Except, sometimes, rarely, they do.
Come with me back to a time far away, when gas was a mere $3.60 a gallon and James Bond was tops at the box office. Come with me all the way to 2012! On May 6th of that year, the Red Sox were facing the Orioles in Boston. The score was 6-6 going into the 16th inning. The Orioles went down in order. They had already used eight pitchers -- their bullpen was empty. So on to the mound walked first baseman Chris Davis. This was it: The Red Sox were surely going to win now. And in fact, they almost did. But instead, pinch runner Marlon Byrd was thrown out at home plate to end the 16th inning four batters in. Baltimore scored three in the top of the 17th, and out for yet another inning of work came Chris Davis. This time he was to face the 2-3-4 of the Red Sox lineup. The first two runners reached, but then a strikeout (of All Star first baseman Adrian Gonzalez!) and a double play later, the game was over. Davis's final line was two hits, two strikeouts, one walk, and no runs in two innings pitched. It remains his only time on a major league mound and, oh yeah, he got the win.
As of this writing, just three position players have taken the mound this season: Mike Carp, Dean Anna, and Leury Garcia. Together they've authored a combined line of five runs, seven walks, and no strikeouts over three innings pitched. This illustrates perfectly why position players rarely pitch: namely that they're terrible at it. The modern game produces only two scenarios where the phenomenon occurs. The first is when a team is getting blown out, and the manager decides he'd rather save his relievers for a game they haven't lost yet, presumably tomorrow, and asks around the dugout to see if anyone feels like rekindling some high school memories/humiliating themselves.
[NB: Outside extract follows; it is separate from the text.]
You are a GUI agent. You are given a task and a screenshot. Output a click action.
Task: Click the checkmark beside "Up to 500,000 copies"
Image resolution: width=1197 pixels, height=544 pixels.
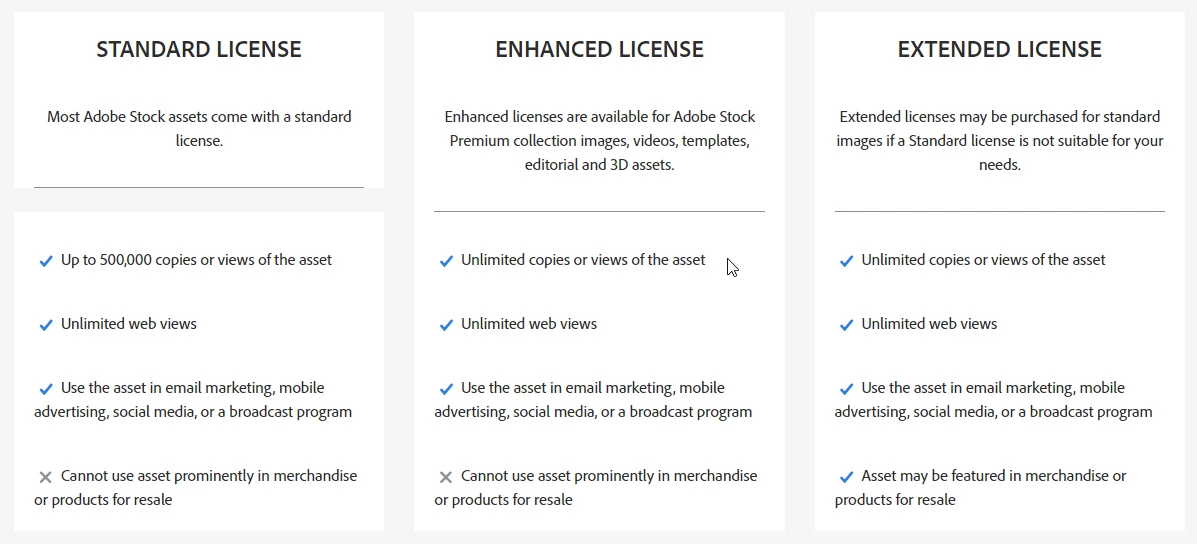click(x=45, y=261)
That scenario is funny because of the event itself, but the outcome of the game has long since been decided, so there's no real drama. The second scenario, though, that one has drama: When one team just runs out of bullpen options. That's when you get Chris Davis for two innings in a tied extra-inning game.
While pitching Davis for two innings worked that time, the strategy itself is at best debatable and at worst, an invitation to failure. Most teams carry at least 10 pitchers, sometimes 11, and a few carry 12. That means even if the manager burns through eight guys, there are still a bunch of guys left who A) pitch professionally, and B) haven't pitched in the game yet. So why does someone like Chris Davis ever see the mound?
The answer is that most managers would rather have a position player on the mound in a tie game than ask a starter to break his normal schedule and throw an inning or two (or three) to save the team. Regular work patterns for starting pitchers are believed to decrease the risk of injury, or so the theory goes.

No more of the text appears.